Currently affecting approximately 26 million people worldwide, Alzheimer’s disease (AD) is still without an effective treatment, with current medicines just ameliorating disease symptoms but not preventing disease progression. Recent studies with AD animal models have shown that HUCBCs transplantation reduces the effects of amyloid-beta (Aβ) plaques, the disease hallmark and key event responsible for neuronal death and dementia. Notably, however, the mechanism behind such phenotype is not known.

In this study a team of American, Chinese, and Japanese scientists tackled this mechanism and hypothesized that immune cells present in umbilical cords’ blood could play a role in Aβ plaque clearance. They specifically focused on monocytes (key players of the immune system in fighting infections and clearing foreign material) that belong to a wide family of cells called peripheral blood mononuclear cells (MNCs).

Study lead author Dr. Donna Darlington of the Rashid Laboratory for Developmental Neurobiology at the Silver Child Development Center, University of South Florida, noted, “We previously reported that HUCBCs modulated inflammation, diminished Aβ pathology, and reduced behavioral deficits in mice modeled with AD. In this study, we attempted to determine which MNC population was conferring these effects and to determine the mechanism by which these effects occur.”

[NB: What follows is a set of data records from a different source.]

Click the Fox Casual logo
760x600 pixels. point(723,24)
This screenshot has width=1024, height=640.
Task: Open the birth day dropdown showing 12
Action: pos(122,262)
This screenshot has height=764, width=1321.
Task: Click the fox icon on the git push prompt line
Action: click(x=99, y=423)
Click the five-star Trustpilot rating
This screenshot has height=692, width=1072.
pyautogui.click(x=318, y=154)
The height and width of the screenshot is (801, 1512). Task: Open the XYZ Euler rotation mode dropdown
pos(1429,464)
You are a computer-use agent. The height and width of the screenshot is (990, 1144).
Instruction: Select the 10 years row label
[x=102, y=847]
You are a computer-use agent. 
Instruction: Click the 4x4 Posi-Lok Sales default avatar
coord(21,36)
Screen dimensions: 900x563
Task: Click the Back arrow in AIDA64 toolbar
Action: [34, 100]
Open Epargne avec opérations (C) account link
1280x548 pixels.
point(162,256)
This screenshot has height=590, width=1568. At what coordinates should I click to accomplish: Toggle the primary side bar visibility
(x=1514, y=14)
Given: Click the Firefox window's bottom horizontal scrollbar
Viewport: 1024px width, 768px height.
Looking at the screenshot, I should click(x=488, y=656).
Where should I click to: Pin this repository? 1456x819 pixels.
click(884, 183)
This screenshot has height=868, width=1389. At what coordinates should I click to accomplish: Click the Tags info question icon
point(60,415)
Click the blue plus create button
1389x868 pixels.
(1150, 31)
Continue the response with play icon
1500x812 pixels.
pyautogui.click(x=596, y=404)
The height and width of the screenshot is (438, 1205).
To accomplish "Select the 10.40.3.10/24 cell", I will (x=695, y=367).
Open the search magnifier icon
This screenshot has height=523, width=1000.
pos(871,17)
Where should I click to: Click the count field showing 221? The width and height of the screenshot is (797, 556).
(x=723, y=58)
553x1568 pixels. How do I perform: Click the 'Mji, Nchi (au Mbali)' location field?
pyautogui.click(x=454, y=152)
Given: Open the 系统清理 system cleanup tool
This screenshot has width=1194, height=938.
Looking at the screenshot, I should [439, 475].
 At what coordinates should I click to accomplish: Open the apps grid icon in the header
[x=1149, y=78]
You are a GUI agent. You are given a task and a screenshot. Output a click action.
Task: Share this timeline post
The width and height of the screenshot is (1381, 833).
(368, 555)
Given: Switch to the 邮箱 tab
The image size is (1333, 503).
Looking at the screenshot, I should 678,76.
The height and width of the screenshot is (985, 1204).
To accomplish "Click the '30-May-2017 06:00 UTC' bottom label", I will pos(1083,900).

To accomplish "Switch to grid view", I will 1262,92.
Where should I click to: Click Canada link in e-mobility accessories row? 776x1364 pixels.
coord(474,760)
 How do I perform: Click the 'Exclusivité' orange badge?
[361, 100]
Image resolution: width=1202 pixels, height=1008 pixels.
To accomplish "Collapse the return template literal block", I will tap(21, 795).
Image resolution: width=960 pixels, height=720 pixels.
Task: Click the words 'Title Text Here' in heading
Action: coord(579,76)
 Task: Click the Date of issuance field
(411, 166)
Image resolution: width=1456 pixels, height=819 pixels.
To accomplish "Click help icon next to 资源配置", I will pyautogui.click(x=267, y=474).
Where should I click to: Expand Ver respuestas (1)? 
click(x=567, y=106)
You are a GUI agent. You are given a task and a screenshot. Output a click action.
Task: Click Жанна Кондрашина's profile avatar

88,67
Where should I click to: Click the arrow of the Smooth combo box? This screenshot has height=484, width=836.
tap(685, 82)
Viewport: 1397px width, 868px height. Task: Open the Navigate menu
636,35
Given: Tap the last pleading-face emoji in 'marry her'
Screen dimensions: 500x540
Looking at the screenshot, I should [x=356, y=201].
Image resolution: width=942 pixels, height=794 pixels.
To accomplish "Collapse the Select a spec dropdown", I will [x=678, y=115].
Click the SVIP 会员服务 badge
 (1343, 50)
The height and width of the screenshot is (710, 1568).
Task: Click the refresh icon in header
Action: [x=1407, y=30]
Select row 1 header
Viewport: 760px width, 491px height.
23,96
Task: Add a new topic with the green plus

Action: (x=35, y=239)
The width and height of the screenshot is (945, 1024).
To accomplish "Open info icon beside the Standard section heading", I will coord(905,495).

The team treated AD mice with a monthly infusion of peripheral HUCBC-derived monocytes over a period of 2 and 4 months. The mice were then analyzed for behavioral changes, together with biochemical and histological analyses. The team discovered that monocytes derived from HUCBCs effective phagocytized and cleared Aβ aggregates, and also improved mice cognitive capacities, specifically learning, memory and motor function.

The study findings are key in AD research, as Dr. Shinn-Zong Lin, Vice Superintendent for the Center of Neuropsychiatry, Professor of Neurosurgery at China Medical University Hospital, and Co Editor-in-Chief for Cell Transplantation highlighted, “This study contributes insight into the possible mechanisms by which monocytes exert therapeutic effects. Future studies should weigh the benefits of using MNCs in cell therapy versus the possible detrimental effects, such as secretion of neurotoxic, inflammatory factors. The effectiveness of using MNCs in human AD patients should also be validated, as it has been a matter of conjecture.”